結果的には、そのことが今回は裏目にでたかも。

滋賀(大津) 滋賀県立芸術劇場びわ湖ホール大ホール
マーラー・シリーズ 沼尻竜典×京都市交響楽団
沼尻竜典指揮 京都市交響楽団
(コンサートマスター 石田泰尚)
マーラー:交響曲 第6番 イ短調「悲劇的」

8‐9割は埋まったかという、結構な大入り。当日券を求める長い列ができて、それが開演時間になっても捌ききれず、開演が15分ほど遅れたという演奏会(休憩なし一曲プロだからの配慮でしょうね)。「場を持たせなさいと言われて・・・」と沼尻さん、急遽舞台に登場して前口上をやらされる羽目になったのは、ご愛敬。
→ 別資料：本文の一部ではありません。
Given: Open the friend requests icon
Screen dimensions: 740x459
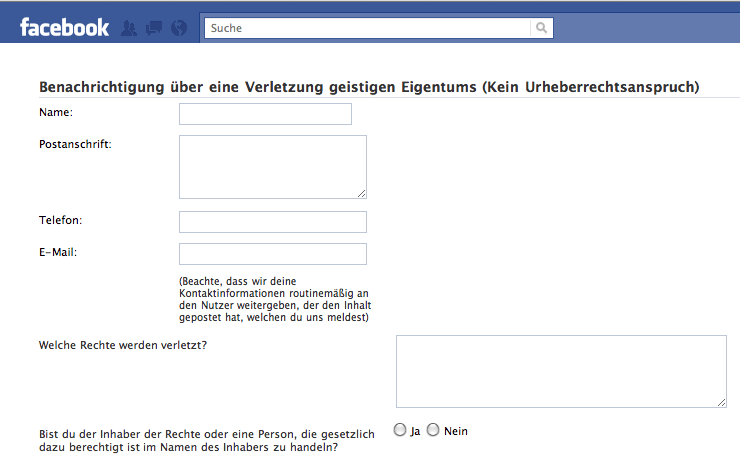Looking at the screenshot, I should point(128,28).
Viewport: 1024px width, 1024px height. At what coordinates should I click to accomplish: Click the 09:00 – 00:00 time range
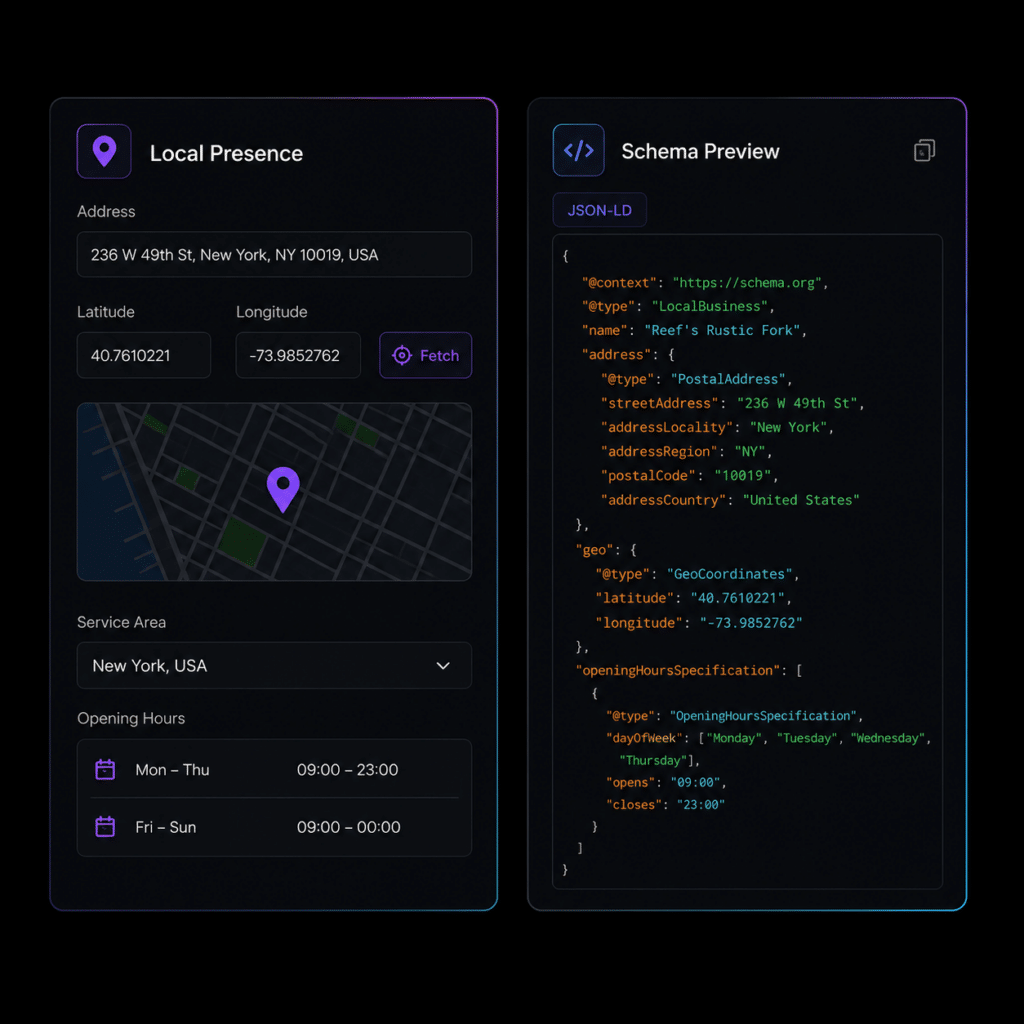(x=349, y=827)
で、肝心の演奏ですが・・・正直に言えば、ちょっと残念な出来だったです。結構、あちらこちらではっきりわかる事故が起きていて・・・特に、二楽章でヒヤッとしたかと思うと、さらに大きな事故が三楽章で起きて・・・さすがに止めた方がいいのではとまで思ったのだけれど、すんでのところで回避。危なかったですねえ。
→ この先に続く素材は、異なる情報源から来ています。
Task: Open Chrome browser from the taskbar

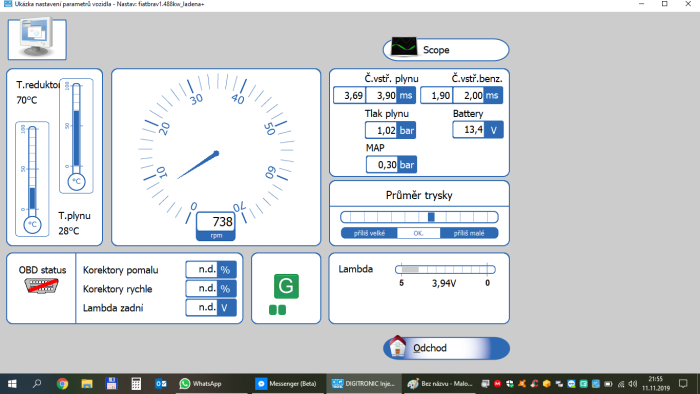Action: (62, 384)
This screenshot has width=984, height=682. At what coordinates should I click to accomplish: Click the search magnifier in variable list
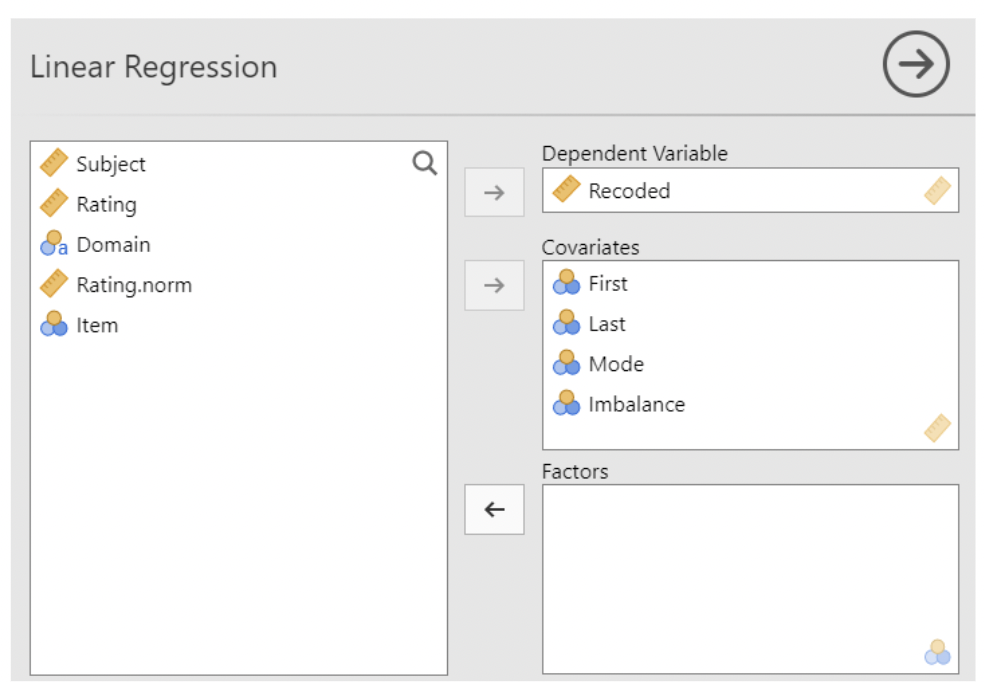425,164
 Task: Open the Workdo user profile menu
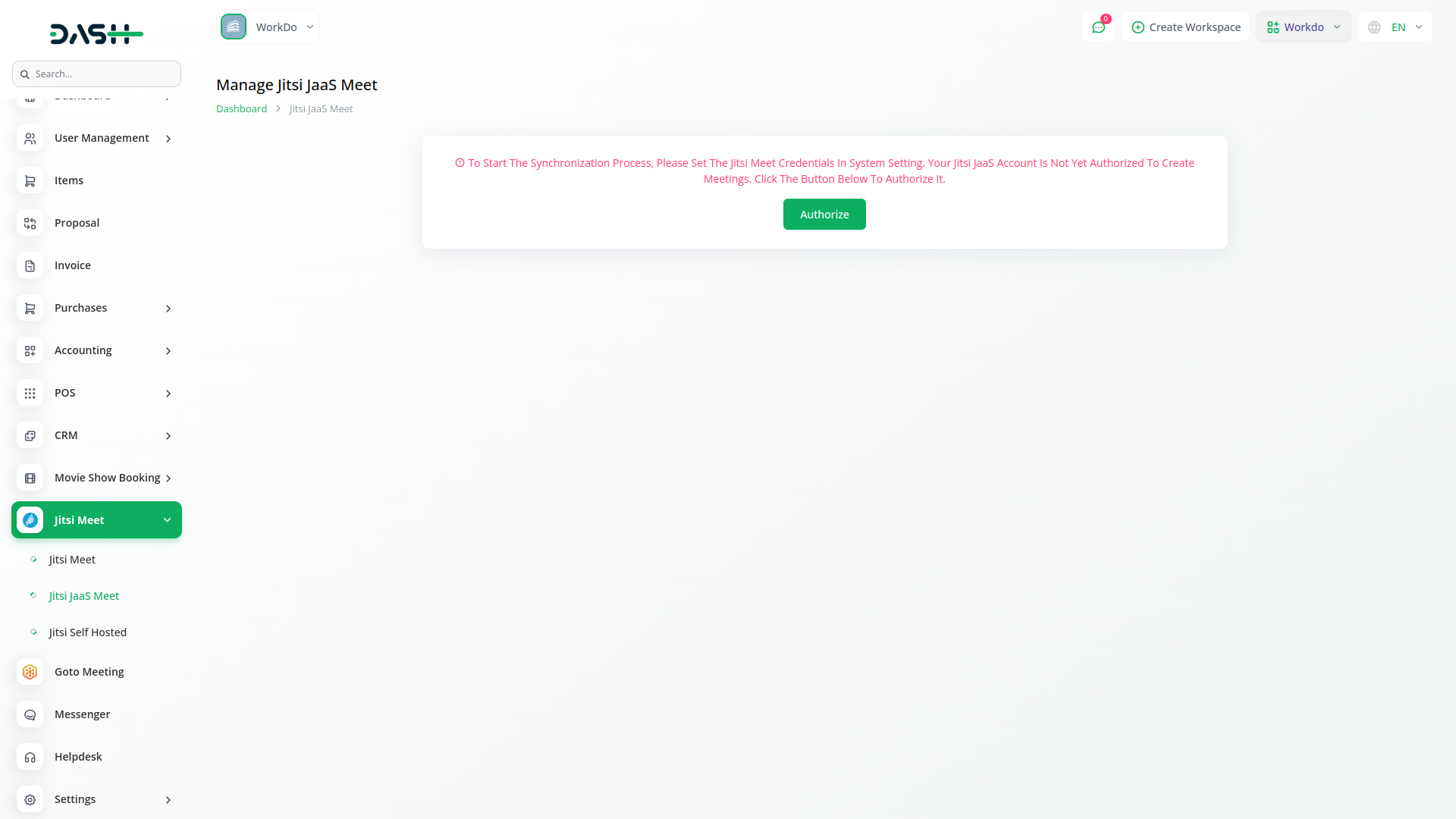click(x=1303, y=27)
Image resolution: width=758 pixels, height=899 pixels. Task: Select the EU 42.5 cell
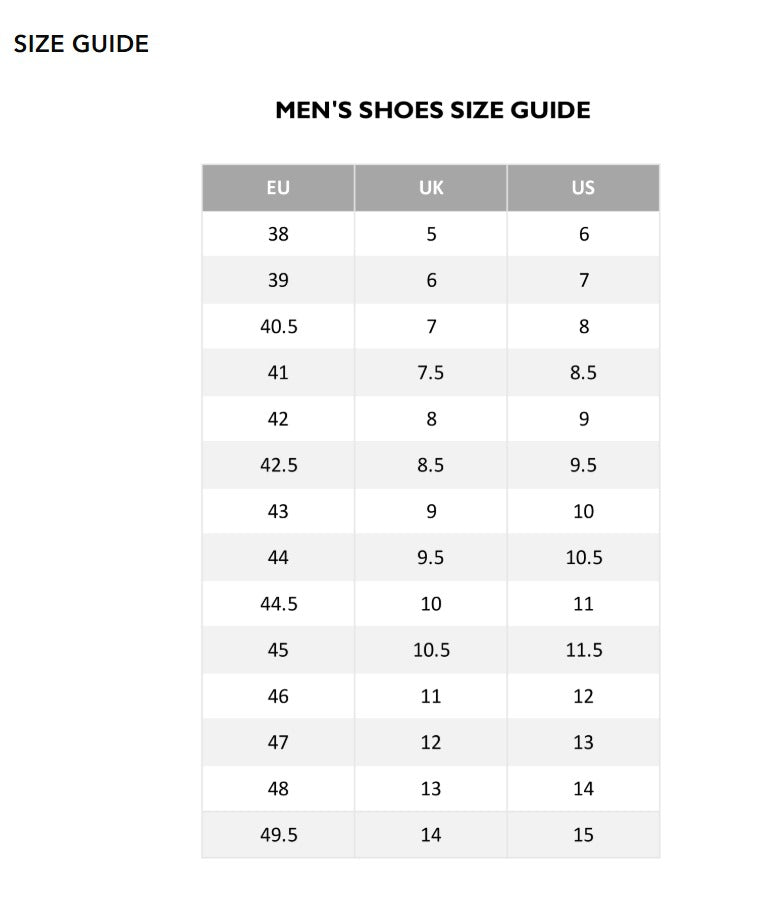coord(278,465)
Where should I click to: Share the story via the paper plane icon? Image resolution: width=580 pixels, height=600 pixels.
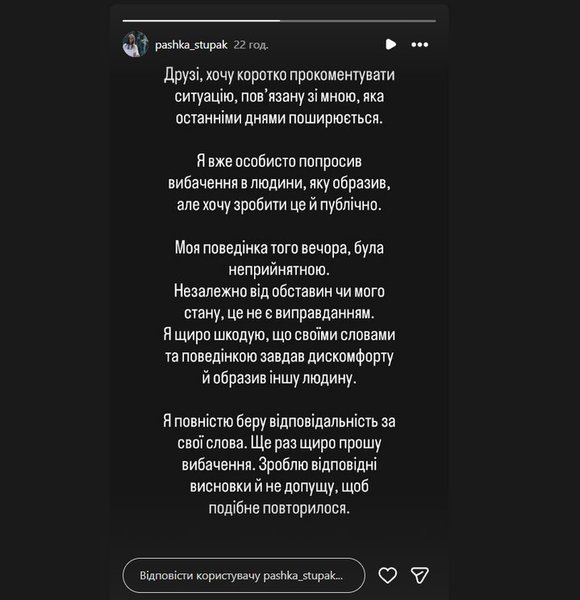(x=419, y=575)
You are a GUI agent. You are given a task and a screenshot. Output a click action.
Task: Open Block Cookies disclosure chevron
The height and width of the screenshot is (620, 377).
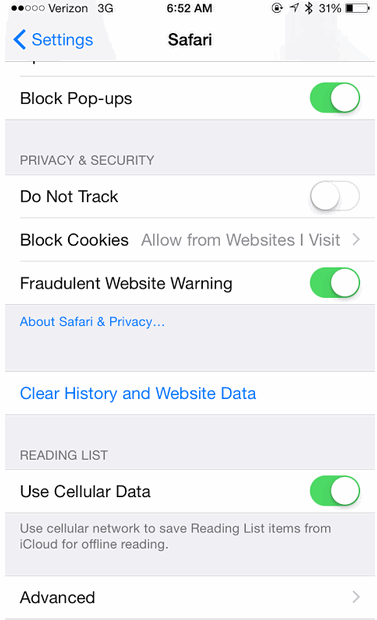click(x=356, y=240)

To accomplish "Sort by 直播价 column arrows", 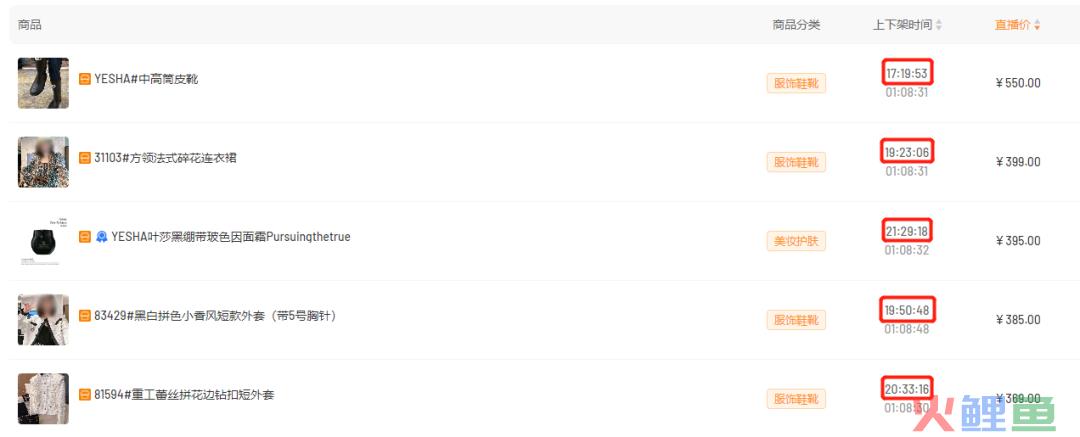I will point(1037,25).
思うに、沼尻さん、この6番は、並々ならぬ気合で望んでおられたんじゃなかろうか。1楽章など予想を裏切る、ずっと重いテンポ。重心低く、ずっしりズンズンと進んでいく。3楽章アンダンテも、ティルソントーマス2001年SFS版なみの遅いテンポ、かつ大きな振幅で持って音楽が揺れ動く。それに京響がついていけなかったんじゃないかなあ、というのが正直な感想。
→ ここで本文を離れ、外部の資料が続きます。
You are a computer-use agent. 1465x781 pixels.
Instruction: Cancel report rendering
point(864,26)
沼尻さんのマーラーは、これまで8番(2018年度)→4番(2020年度)→1番(2021年度)。8番は中庸なテンポ設定、4番は遅めの設定(https://mixi.jp/view_diary.pl?id=1976714908&owner_id=28135846)、逆に1番はえ?って言うくらい早いサクサク設定(https://mixi.jp/view_diary.pl?id=1980369580&owner_id=28135846)。こうしてみると、作品によってアプローチの仕方を変えているような気がするなあ(今見返して、前回も同じことを書いていることに気が付きましたが)。あの「巨人」からは、今日の6番は想像ができない。

やっぱり、この6番は、かなりの思い入れとこだわりがあった、と見ます。結構、楽器の扱いもいろいろと目と耳を引くものがあって、「二種類試した」とのハンマーは言うに及ばず、松村姉妹の強力ダブルハープがガンガンに聞こえてくるその抜群の演奏効果だとか、1番ティンパニと2番ティンパニで同じ場面でもバチを変えて音にコントラストをつけるだとか、4楽章再現部練習番号161直前の「複数のシンバルで」と書いてあるところを、なんと3人にやらせる(普通二人)だとか・・・

だから、そんな沼尻さんのこだわりと思い入れが爆発した4楽章がやっぱり一番の聴きもの。最初のハンマーが炸裂した後は、京響も吹っ切れたように少々の傷や乱れをものともせず遮二無二突っ走りだし、ブラスも豪快に鳴ってなかなかでした。ただ、惜しむらくは、沼尻さんがバシッとキューを出したにもかかわらず、練習番号164のチェレスタのffが聞こえてこなかったのが残念。

最後のピチカートが終わって長い静寂が保たれたことも、良かったです(これも、前口上のおかげ?)。そのあとは、ホントにホントに長いカーテンコール。これでびわ湖の監督を退任ということもあって、花束贈呈もあり、やまない拍手とスタンディングに一般参賀もあり。そういう点では、思い出深い演奏会になったと思います。

追記:
あーと屋さんとご一緒になったので、大津駅まで車でお送りしたところ、乗降口で止めている斜め前にタクシーが停車、邪魔だなあと思っていると、なんと石田組長が下りてきて私の目の前を颯爽と駅へ。げげっ・・・このまま真っすぐ横浜へお帰りになるんでしょうね。お疲れさまでした。